5. Outcomes must be measured using a reliable format
While some outcomes are easily quantified with simple measures (dollars earned, degrees obtained, diseases averted), others are not. The latter typically includes mental states (e.g., “is depressed”) and statuses (“kindergarten ready,” “financially secure”). To quantify these, researchers and practitioners have developed scales. These range greatly in sophistication and extent of usage. Because scales can be confusing and leave readers wondering “so what?”, we only accept outcomes presented in scales if:

a. The scale is widely used or known in the field. For example, the Kessler Psychological Distress Scale (often called the K6 or K10) is an accepted and widely used method of screening for depression and anxiety in patients.

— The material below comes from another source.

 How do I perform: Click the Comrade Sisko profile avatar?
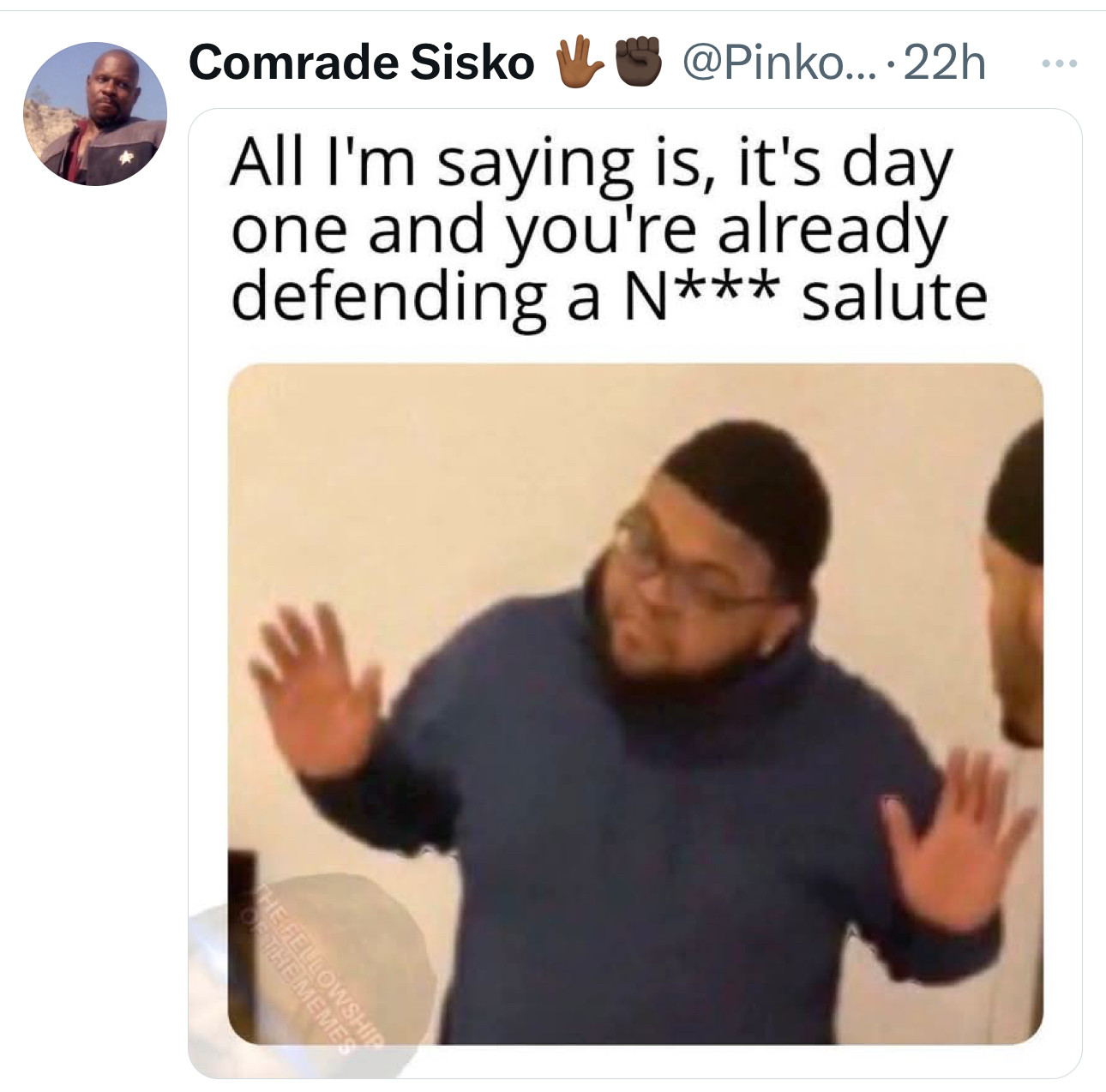pyautogui.click(x=94, y=114)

Impacts on average score or on number of individuals in distress as measured by the scale would be readily interpretable by anyone familiar with mental health work. We would not report impacts on depression as measured by a proprietary scale — that is, a scale not widely known or used outside the nonprofit (even if the scale was developed with admirable statistical sophistication).

b. The scale has to be validated: It produces consistent results with retesting, it can and has been used to improve prediction, and techniques like factor or principal component analysis have shown it not to include any extraneous questions or additional, unwanted dimensions. In general, if a scale is widely used or known, it will have passed the test of validity.

c. The scale measure used expresses a single concept (i.e., “dimension”) rather than a multiple concepts averaged together. Some scales (e.g., K6) are single-dimensional by nature. Others intentionally capture multiple dimensions (e.g., kindergarten readiness comprises cognitive, emotional and social readiness). The latter type of scale can be used, but we will report on a single concept or dimension only, not on an average score across all dimensions.

If a scale provides a score on a dimension you have never heard of or that does not appear to capture an outcome with some intuitive meaning, it has likely failed one or more of the above criteria. A widely used, validated scale will give meaning to the dimensions it quantifies.